Indice de perception de la corruption : le Maroc gagne huit places en 2018
En 2018, le Maroc a amélioré son classement mondial au niveau de l’Indice de perception de la corruption (IPC) établi par Transparency International, en passant de la 81e place à la 73e sur 180 pays étudiés. L’organisation estime toutefois qu'il reste beaucoup à faire.
Transparency International vient de rendre public, ce mardi 29 janvier, son Indice de perception de la corruption (IPC) dans le monde. Il en ressort une amélioration du classement du Maroc qui a gagné 3 points portant son score à 43/100.
Ainsi, le Maroc passe de la 81e place à la 73e sur les 180 pays étudiés.
«Cette année, alors que le Maroc et l’Egypte se sont améliorés de 3 points chacun avec des scores de 43 et 35 respectivement, ces scores offriront peu de réconfort aux citoyens des deux pays.
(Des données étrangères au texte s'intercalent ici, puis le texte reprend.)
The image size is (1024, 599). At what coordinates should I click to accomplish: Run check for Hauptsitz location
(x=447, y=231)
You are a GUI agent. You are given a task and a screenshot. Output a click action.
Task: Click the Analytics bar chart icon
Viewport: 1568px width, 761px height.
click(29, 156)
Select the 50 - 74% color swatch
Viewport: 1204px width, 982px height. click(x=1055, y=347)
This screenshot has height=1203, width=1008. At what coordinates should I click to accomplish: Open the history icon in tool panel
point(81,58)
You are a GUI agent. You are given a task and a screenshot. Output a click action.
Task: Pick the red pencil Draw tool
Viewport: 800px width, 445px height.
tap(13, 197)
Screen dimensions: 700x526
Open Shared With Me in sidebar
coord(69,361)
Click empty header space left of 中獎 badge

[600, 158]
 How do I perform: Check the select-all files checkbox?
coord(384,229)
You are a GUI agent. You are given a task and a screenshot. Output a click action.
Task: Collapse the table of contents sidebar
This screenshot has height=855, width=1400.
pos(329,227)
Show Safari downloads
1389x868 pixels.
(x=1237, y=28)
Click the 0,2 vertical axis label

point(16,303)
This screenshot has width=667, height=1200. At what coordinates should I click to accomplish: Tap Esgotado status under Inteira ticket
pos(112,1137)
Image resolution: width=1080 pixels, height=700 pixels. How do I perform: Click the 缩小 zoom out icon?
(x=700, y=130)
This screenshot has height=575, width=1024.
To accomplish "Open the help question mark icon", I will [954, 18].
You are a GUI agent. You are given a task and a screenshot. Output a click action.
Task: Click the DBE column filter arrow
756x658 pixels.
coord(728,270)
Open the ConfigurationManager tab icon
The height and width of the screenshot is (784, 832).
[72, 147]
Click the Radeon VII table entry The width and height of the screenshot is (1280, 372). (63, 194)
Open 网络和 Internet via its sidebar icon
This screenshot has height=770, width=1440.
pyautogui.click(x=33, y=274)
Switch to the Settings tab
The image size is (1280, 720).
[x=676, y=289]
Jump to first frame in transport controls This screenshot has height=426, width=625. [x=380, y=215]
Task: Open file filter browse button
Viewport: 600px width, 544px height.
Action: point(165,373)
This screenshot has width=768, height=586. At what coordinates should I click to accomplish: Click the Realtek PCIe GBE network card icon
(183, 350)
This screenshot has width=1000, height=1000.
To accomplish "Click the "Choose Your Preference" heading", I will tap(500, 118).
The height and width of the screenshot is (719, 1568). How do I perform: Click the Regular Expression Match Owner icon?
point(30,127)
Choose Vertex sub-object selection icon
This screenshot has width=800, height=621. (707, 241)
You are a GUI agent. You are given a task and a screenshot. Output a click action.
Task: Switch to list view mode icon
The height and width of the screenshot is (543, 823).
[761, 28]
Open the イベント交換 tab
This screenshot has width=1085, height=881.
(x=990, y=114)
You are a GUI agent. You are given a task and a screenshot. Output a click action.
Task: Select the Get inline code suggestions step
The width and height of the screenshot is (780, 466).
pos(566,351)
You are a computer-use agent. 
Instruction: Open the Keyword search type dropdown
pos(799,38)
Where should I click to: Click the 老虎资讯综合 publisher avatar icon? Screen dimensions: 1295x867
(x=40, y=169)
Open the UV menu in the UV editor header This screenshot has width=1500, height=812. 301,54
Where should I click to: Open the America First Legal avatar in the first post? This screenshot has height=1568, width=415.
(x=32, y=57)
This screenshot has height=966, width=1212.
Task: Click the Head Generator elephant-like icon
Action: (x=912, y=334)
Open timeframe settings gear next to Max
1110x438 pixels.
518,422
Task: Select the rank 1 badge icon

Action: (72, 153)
Avec une moyenne mondiale de 43 pour l'IPC, les deux pays ont encore beaucoup à faire», noteTransparency International dans une analyse sur la région du Moyen-Orient de l’Afrique du Nord.
«Au Maroc, le gouvernement a récemment adopté une loi sur l'accès à l'information après de nombreuses années de retard et les appels persistants de groupes de la société civile pour créer une loi substantielle. Cependant, dans sa forme actuelle, la loi adoptée est vivement critiquée par les groupes de la société civile pour ses lacunes et ses restrictions importantes», lit-on sur la note.
Transparency précise toutefois que cette initiative a permis au Maroc de rejoindre le Partenariat pour un gouvernement ouvert (OGP), un réseau de gouvernements et d’organisations de la société civile engagés dans la lutte contre la corruption. Avec plus de 70 pays participants, OGP est une plate-forme importante qui promeut la transparence dans le monde entier.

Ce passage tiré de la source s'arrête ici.